Anton Makarenko (Антон Макаренко; born 22 August 1988) is a Ukrainian footballer who plays as a midfielder for Bayernliga club TSV Neudrossenfeld. He is also assistant coach of the club.

== Career ==
Makarenko began his career with SV Kauerhof and joined later the youth team from 1. FC Nürnberg. He remained there until 2006 when he signed his first professional contract with FC Augsburg.

On 23 January 2009, he moved on loan to SSV Reutlingen on a six-month deal. The move was then made permanent.

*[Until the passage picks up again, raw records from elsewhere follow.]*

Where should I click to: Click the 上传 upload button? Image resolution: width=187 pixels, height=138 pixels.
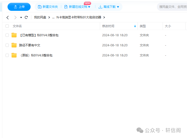pyautogui.click(x=19, y=7)
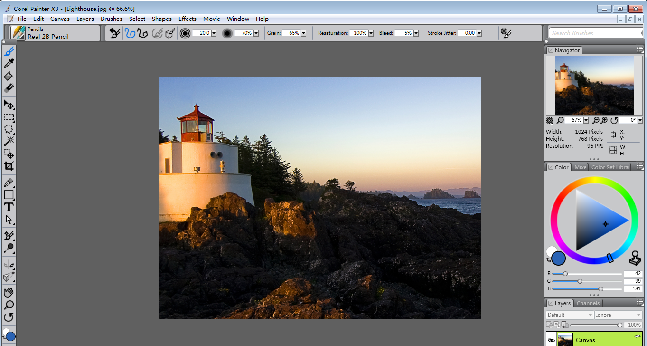647x346 pixels.
Task: Select the Rotate Page tool
Action: (x=9, y=317)
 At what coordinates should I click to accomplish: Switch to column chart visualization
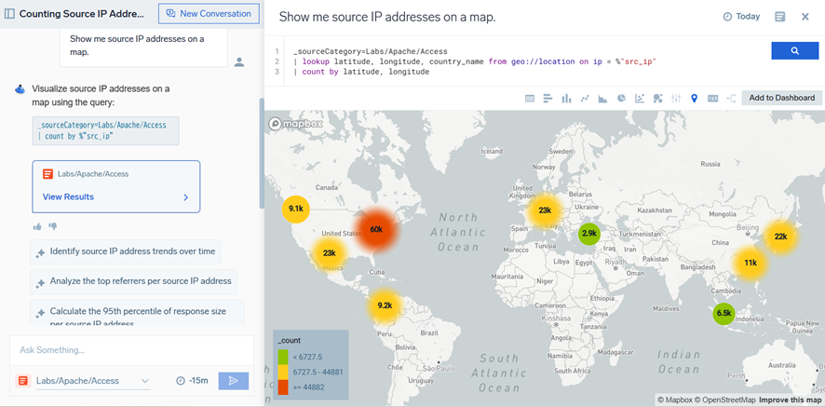[566, 98]
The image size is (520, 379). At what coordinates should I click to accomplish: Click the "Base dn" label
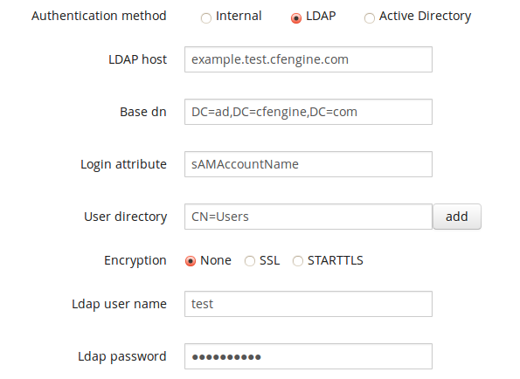143,112

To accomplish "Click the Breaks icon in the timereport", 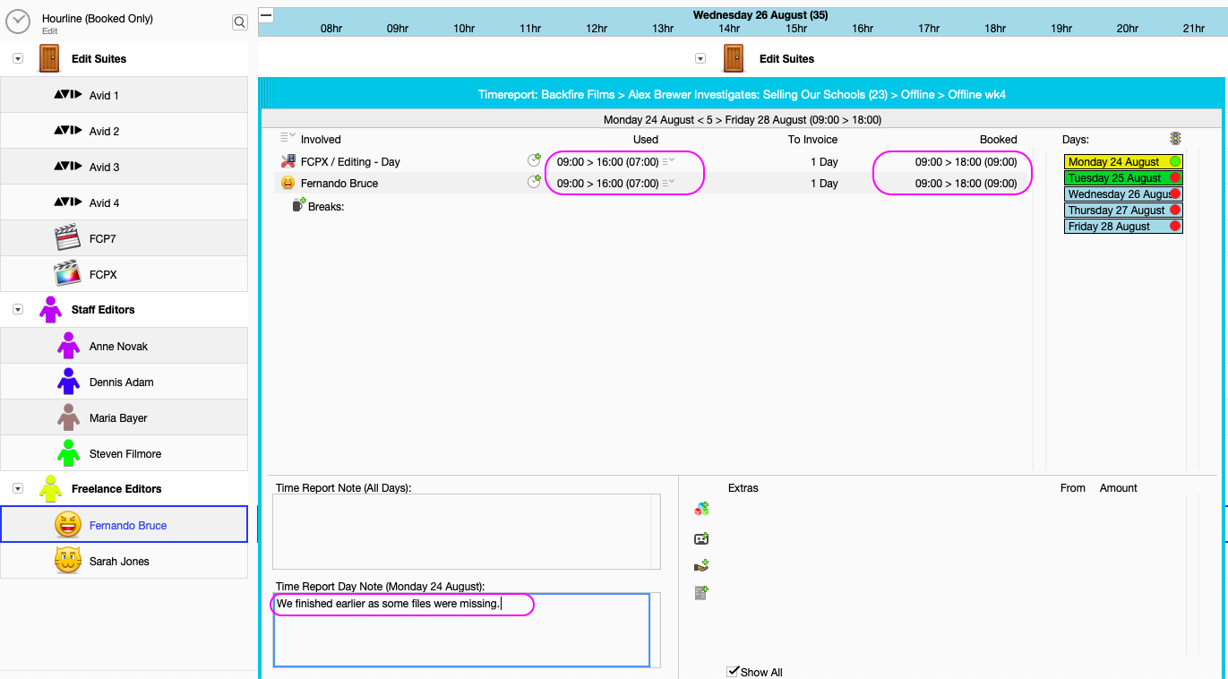I will pos(297,204).
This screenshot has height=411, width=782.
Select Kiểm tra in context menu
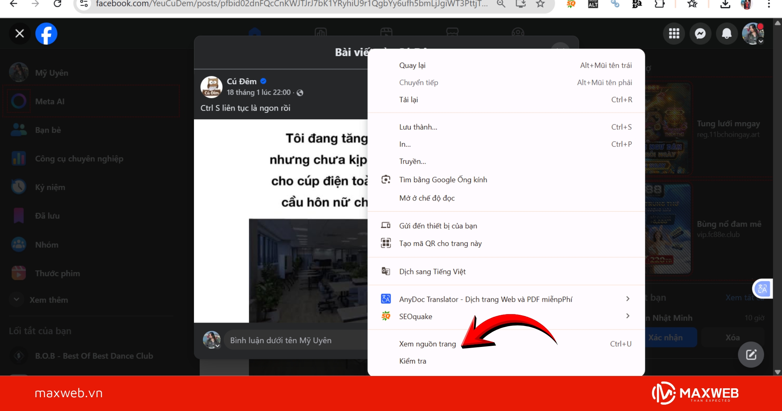[x=413, y=361]
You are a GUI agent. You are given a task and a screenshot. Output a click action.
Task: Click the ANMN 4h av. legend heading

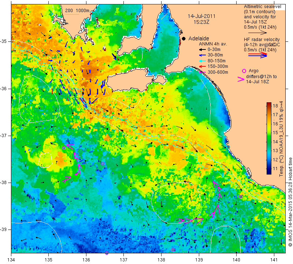coord(213,44)
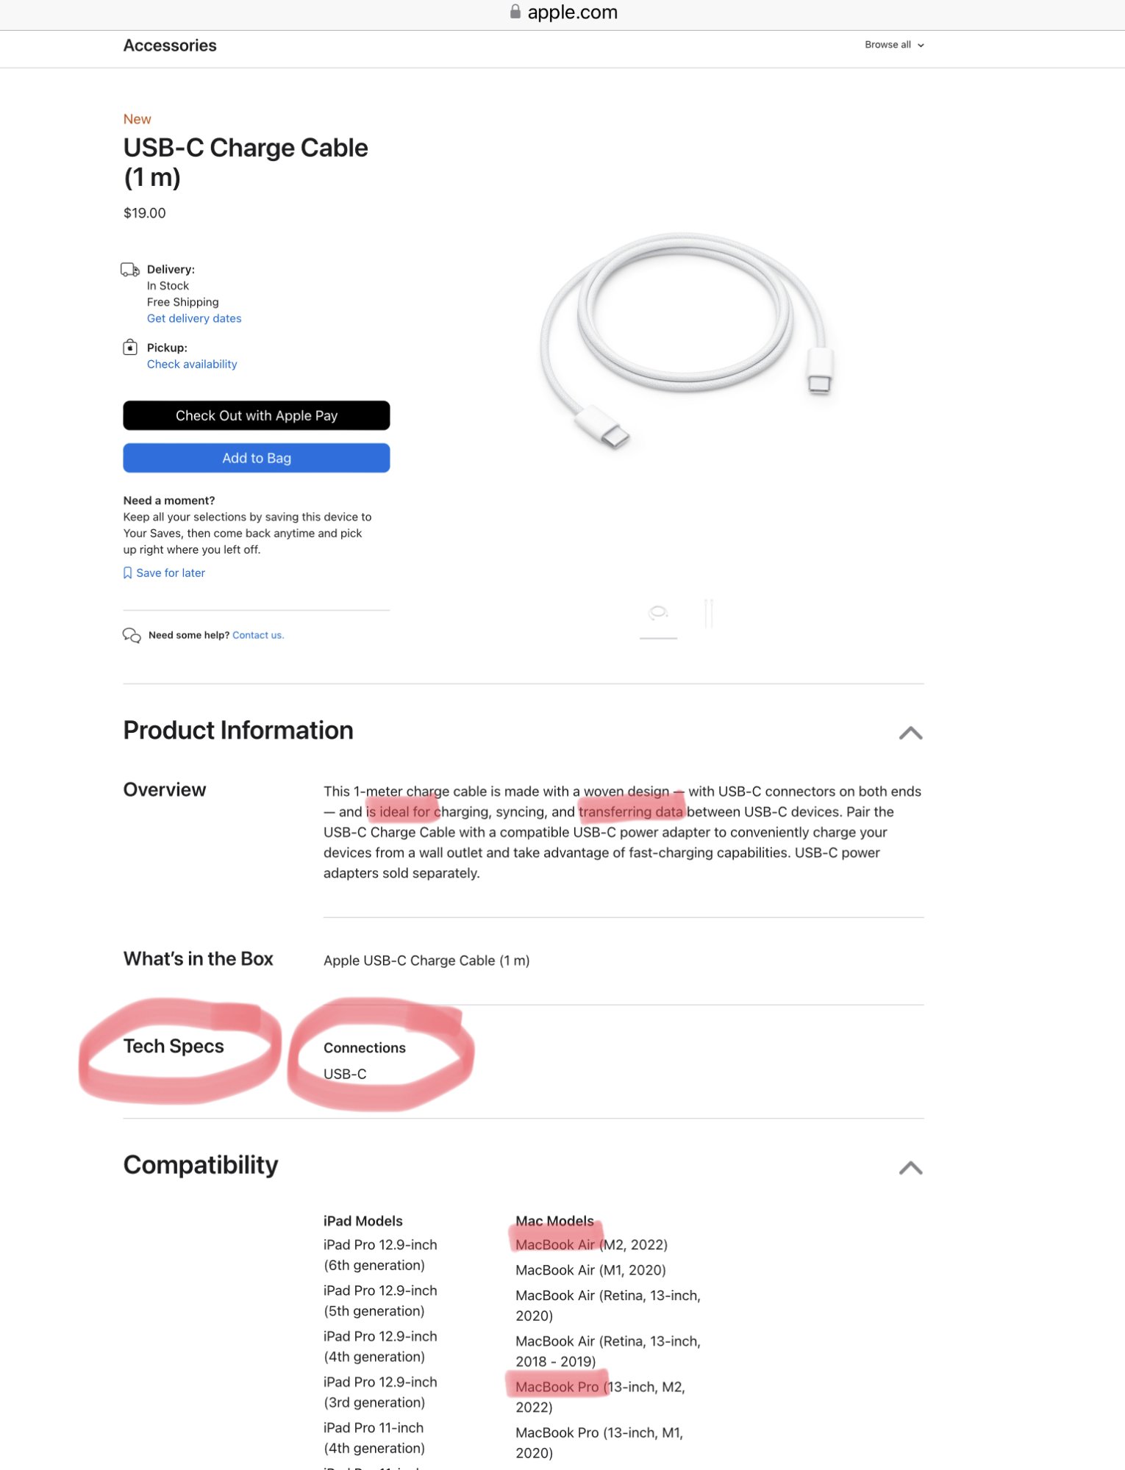Select the coiled cable image thumbnail
This screenshot has width=1125, height=1470.
658,612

Makarenko joined SV Babelsberg 03 in June 2010, who had recently won promotion to the 3. Liga. He managed to stay up in the third division in the following two years with the club, scoring 13 goals in 68 appearances. He moved to league rivals Chemnitzer FC in May 2012, where he signed a two-year contract.

Ahead of the 2014–15 season, he moved to Energie Cottbus. One season later, he joined SpVgg Bayreuth in the Regionalliga Bayern, where he spent the following seven years. After helping the team to the title in the 2021–22 season and promotion to the 3. Liga, Makarenko retired from professional football and joined Landesliga Bayern club TSV Neudrossenfeld as a playing assistant-coach.